Praticamente todos os hospitais do Serviço Nacional de Saúde (SNS) recorrem a prestadores de serviços, durante todo o ano, para preencher as suas escalas. No ano passado, foram gastos mais de 105 milhões de euros com tarefeiros, a maioria (65%) serviu para contratar médicos em contexto de urgência, de acordo com o Relatório Social do Ministério da Saúde e do SNS de 2018. Mas, nesta época, nem os valores mais elevados fazem que tarefeiros prescindam do Natal. "Não lhes compensa fazer estes dias", refere o presidente da FNAM.
Alexandre Valentim Lourenço, presidente da secção regional do sul da Ordem dos Médicos, diz ter conhecimento de vários pedidos de tarefeiros para reforçar as equipas desfalcadas nesta altura. "Mas não tenho visto grande adesão a estes anúncios", conta. "As empresas [de tarefeiros] não têm médicos nesta altura, porque estes só aparecem se lhes compensar. Quem veste a camisola são os profissionais dos hospitais. Há vários médicos de férias que vão estar a trabalhar nos dias 24 e 25. Ainda há pouco falei com duas médicas que estão de férias dez dias, mas que vão interromper para fazer os dias de Natal e de ano novo. É espírito de causa."

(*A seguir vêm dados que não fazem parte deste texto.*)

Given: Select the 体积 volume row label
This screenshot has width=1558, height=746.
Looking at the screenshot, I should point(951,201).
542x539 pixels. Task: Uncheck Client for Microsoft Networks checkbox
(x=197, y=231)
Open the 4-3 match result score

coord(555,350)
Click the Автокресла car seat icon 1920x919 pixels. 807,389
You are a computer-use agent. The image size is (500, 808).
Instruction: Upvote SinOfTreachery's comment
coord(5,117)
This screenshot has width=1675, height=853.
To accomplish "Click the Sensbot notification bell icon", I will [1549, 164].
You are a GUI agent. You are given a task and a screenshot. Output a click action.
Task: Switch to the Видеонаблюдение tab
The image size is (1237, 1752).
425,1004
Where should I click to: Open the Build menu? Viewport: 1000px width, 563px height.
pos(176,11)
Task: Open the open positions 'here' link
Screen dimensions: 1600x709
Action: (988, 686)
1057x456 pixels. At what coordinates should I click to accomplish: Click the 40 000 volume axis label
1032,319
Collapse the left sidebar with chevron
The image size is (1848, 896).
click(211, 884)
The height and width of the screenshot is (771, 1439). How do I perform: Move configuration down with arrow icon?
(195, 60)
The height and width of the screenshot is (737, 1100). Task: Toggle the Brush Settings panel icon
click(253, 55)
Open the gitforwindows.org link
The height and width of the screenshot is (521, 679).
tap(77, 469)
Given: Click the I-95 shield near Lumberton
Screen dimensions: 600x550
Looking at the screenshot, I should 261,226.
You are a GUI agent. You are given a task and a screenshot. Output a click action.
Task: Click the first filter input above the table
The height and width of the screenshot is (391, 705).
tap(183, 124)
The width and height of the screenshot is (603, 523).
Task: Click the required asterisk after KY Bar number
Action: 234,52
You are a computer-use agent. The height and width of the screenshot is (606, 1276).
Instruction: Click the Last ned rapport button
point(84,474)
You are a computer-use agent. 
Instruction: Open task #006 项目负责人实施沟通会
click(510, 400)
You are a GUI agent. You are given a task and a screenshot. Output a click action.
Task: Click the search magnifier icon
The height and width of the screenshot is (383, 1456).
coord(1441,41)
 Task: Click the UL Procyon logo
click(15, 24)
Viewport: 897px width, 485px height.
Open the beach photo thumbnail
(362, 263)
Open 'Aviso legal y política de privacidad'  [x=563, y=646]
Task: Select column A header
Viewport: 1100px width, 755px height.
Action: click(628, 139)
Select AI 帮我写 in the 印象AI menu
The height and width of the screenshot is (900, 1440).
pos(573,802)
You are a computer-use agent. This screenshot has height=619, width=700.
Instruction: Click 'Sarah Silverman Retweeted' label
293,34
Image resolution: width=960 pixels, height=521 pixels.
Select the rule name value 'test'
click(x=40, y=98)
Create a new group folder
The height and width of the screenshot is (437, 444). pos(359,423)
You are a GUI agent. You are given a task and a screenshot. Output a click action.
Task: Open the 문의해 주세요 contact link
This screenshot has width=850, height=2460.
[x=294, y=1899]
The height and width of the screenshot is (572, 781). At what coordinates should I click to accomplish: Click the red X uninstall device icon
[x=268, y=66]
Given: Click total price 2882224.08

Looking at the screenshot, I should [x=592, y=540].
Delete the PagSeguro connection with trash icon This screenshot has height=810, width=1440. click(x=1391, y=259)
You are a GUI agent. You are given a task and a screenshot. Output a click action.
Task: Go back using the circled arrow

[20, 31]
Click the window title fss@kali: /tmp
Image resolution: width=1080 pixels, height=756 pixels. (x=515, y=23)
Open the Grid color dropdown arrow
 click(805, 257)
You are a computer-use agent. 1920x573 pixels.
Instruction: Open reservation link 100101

Para assegurar o serviços, os médicos prescindem do Natal, muitas vezes fazendo horas extra para lá daquelas que são permitidas. "Dezembro é sempre uma época complicada, porque os médicos em geral já esgotaram as 150 horas extraordinárias que podem fazer e, portanto, só podem fazer as horas do seu horário normal", explica Noel Carrilho. Mas muitos acabam a quebrar isto. No ano passado, durante o ano, os médicos fizeram mais 5,7 milhões de horas suplementares.
O Orçamento do Estado de 2020, apresentado na passada segunda-feira, prevê redução gradual do recurso a empresas de trabalho temporário através de um reforço de 8400 profissionais (enfermeiros, médicos, assistentes operacionais...) até 2021 e melhores compensações nas horas extra. São mais941 milhões de euros para a saúde face ao Orçamento de 2019.
Em tempo de surto de gripe, a Direção-Geral da Saúde emitiu recomendações para se proteger a si e a terceiros: evite as urgências, antes de se deslocar a um hospital contacte a linha SNS24 (808 24 24 24) ou o INEM, em caso de doença grave.
Como prevenção, a DGS aconselha as pessoas a partir dos 60 anos ou doentes crónicos a tomarem a vacina da gripe. Até à semana passada, foram administradas mais de 1,3 milhões de vacinas.
É ainda importante a hidratação (beber água, tisanas, sopa, bebidas quentes e evitar o consumo de álcool), não estar muito tempo ao frio ou sujeito a mudanças de temperatura muito bruscas e manter as regras de higiene para não transmitir o vírus, como lavar as mãos, espirrar e tossir para o cotovelo e manter a distância de outras pessoas em casos de doença respiratória.